在一致性分析中,将NGS结果与rSSO MAC串中的第一个等位基因进行比较,结果分为:两个等位基因一致、一个等位基因不一致、或两个等位基因不一致。对于不一致的等位基因对,进一步分析NGS分型的等位基因是否出现在rSSO报告的等位基因串的其余部分。对于HLA-DRB3、-DRB4和-DRB5,基因缺失被视作一个等位基因。
在eplet错配评估中,使用HLA Eplet Mismatch Calculator(版本2025-11-07)对不一致的等位基因对计算eplet错配数量。该框架基于HLAMatchmaker,与抗体反应性相关。计算是单向进行的,将rSSO MAC串的第一个等位基因视为供体等位基因,NGS分型的等位基因视为受体等位基因。
结果
等位基因一致性分析
在分析的11个基因座中,有9个的等位基因一致性超过94%:HLA-A (97.9%)、-B (98.5%)、-C (95.2%)、-DRB1 (96.8%)、-DRB3 (94.5%)、-DRB5 (99.6%)、-DQB1 (98.3%)、-DPB1 (96.8%) 和 -DPA1 (98.7%)。HLA-DQA1的一致性较低,为86.7%,而HLA-DRB4的一致性最低,为72.0%。大多数不一致的NGS等位基因(除DPB1基因座外)都包含在rSSO MAC串中。在不同种族或族裔群体之间,没有观察到一致性或不一致性的显著差异。
分子(Eplet)错配分析
对不一致等位基因对的eplet错配分析显示,30.4%的错配对具有零个eplet错配,77.6%具有两个或更少的错配eplet。错配eplet超过两个的等位基因对,在所有基因座的比较中占比不到0.3%。
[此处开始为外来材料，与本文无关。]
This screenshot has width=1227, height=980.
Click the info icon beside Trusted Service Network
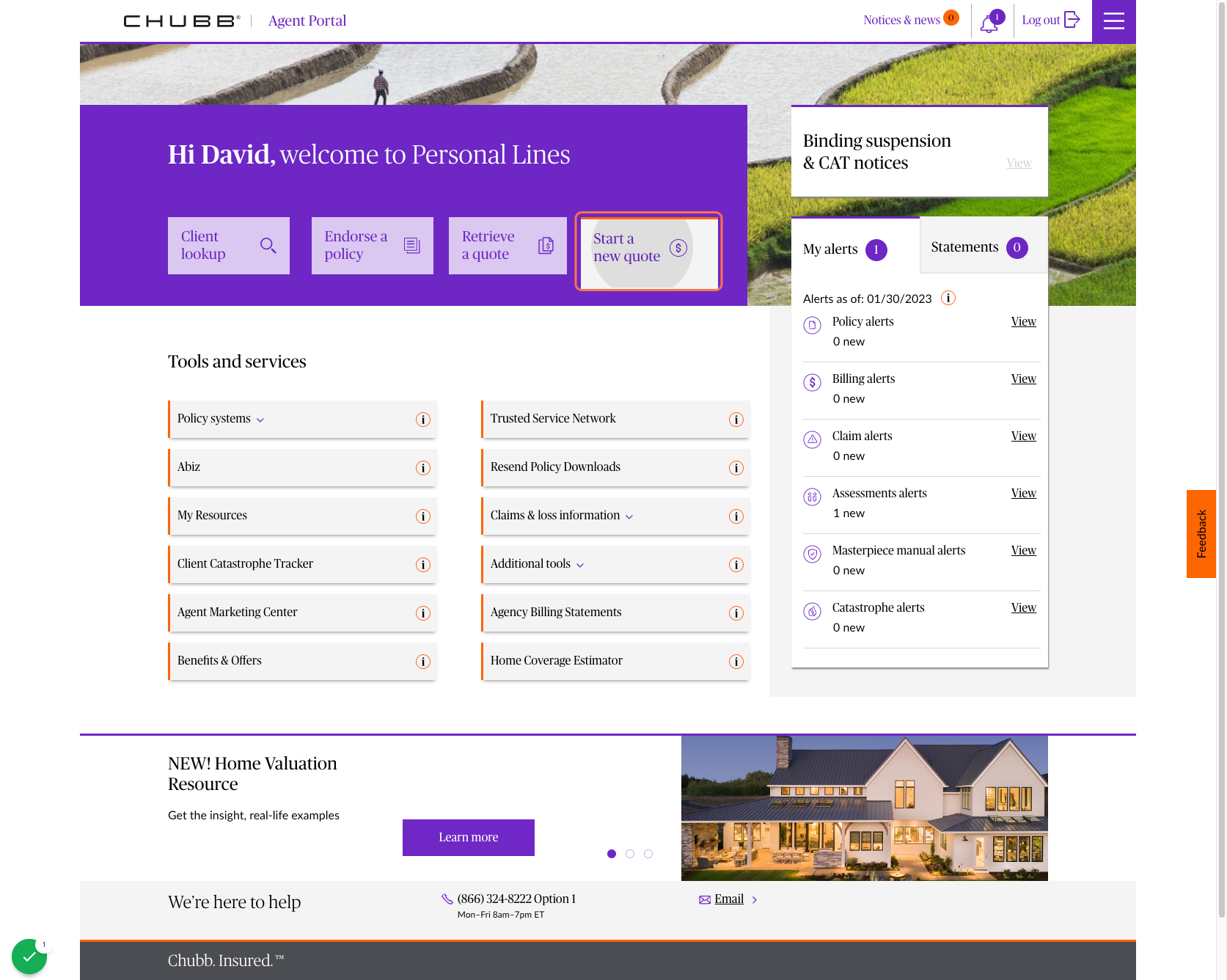(x=736, y=420)
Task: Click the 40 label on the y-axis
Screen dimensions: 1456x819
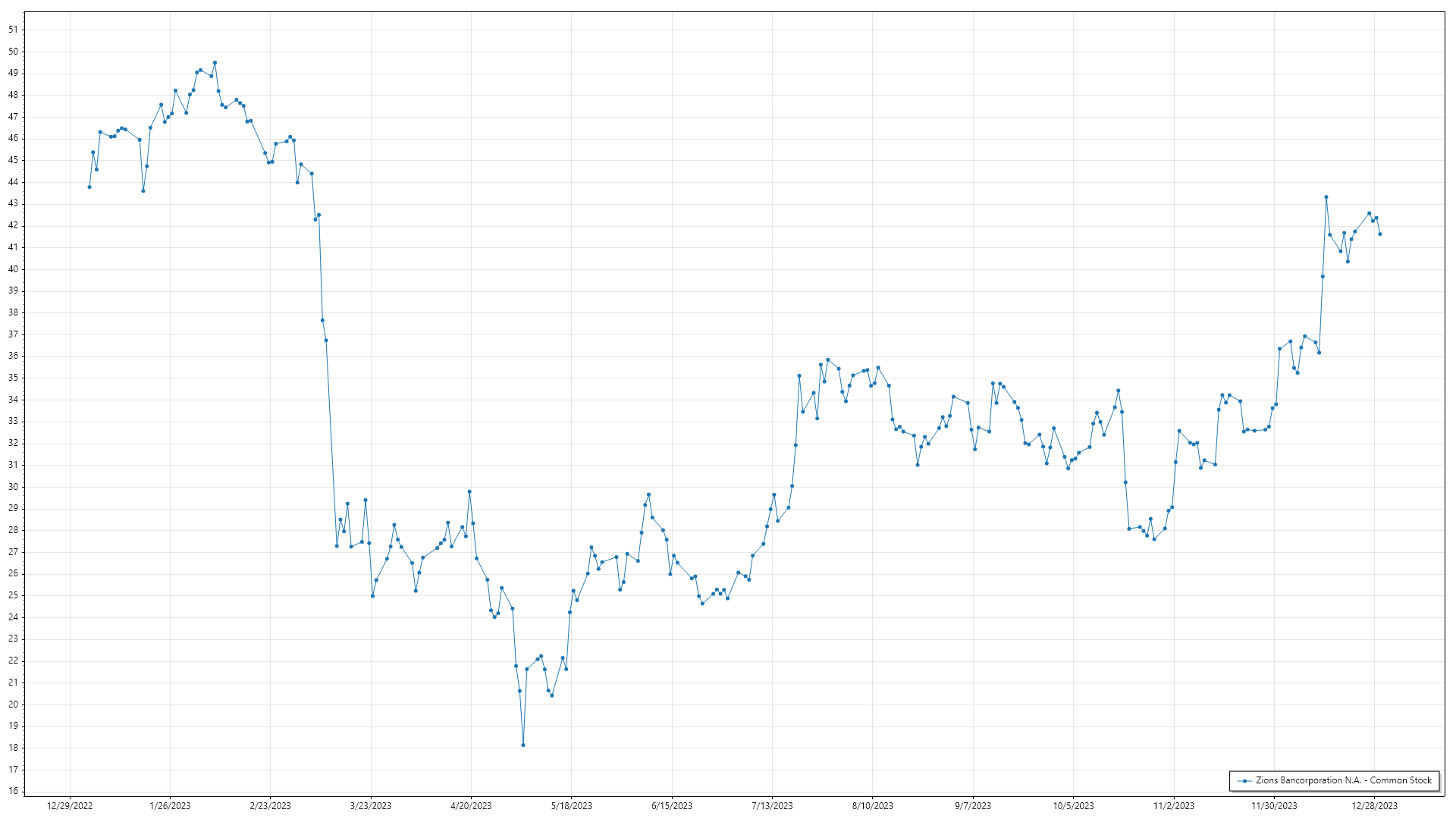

具体到各基因座,HLA-DPA1的所有错配都是1个或0个eplet错配。尽管HLA-DRB4具有大量的不一致等位基因,但其分子错配水平总体较低,除一种组合(涉及DRB4 * 01:05和DRB4 * 01:01,有15个eplet错配)外,其余都只有1个或0个eplet错配。HLA-DRB5是不一致对中eplet错配超过两个的比例最高的基因座(18.75%),但这仅对应总共9476个等位基因中的3个。
讨论
本研究结果表明,在缺乏NGS数据时,rSSO衍生的MAC串中的第一个等位基因可以为分子错配评估提供一个可靠的、高分辨率HLA分型的替代方案。尽管存在等位基因层面的不一致,但这些不一致极少导致临床意义上重大的eplet错配负担增加。大量临床研究已证实,决定同种异体免疫结局的主要是分子错配阈值,而非精确的等位基因同一性。本研究中的绝大多数不一致对(eplet错配≤2)将被归类为同种异体免疫损伤的低风险类别。
该方法的一个关键优势是其“与人群无关”的特性。与依赖人群特异性参考数据和连锁不平衡假设的单倍型归因方法不同,rSSO提供了一种基于实验室的等位基因选择策略,其准确性在不同种族或族裔群体间未观察到显著差异。这解决了归因方法在祖先多样性或代表性不足人群中性能不均的关键局限性。
本研究的局限性包括采用单中心数据、单向模拟错配分析,以及可能无法完全代表所有移植人群的祖先背景。未来的验证需要在独立和更具全球代表性的队列中进行。
结论
rSSO衍生的MAC串中的第一个等位基因,为分子错配评估提供了一个可靠、与人群无关的高分辨率HLA分型替代方案。虽然会发生等位基因层面的不一致,但这很少导致具有临床意义的eplet错配负担增加。这种基于实验室的方法使得在时间紧迫的情况下进行实时分子错配评估成为可能,并促进了缺乏测序数据的回顾性队列的分析,从而支持分子错配更广泛地整合到精准移植实践中。随着长读长测序技术的进步,未来有望在死亡供体器官移植中实现实时、高分辨率的HLA分型,从而进一步推动精准医疗在器官分配中的应用。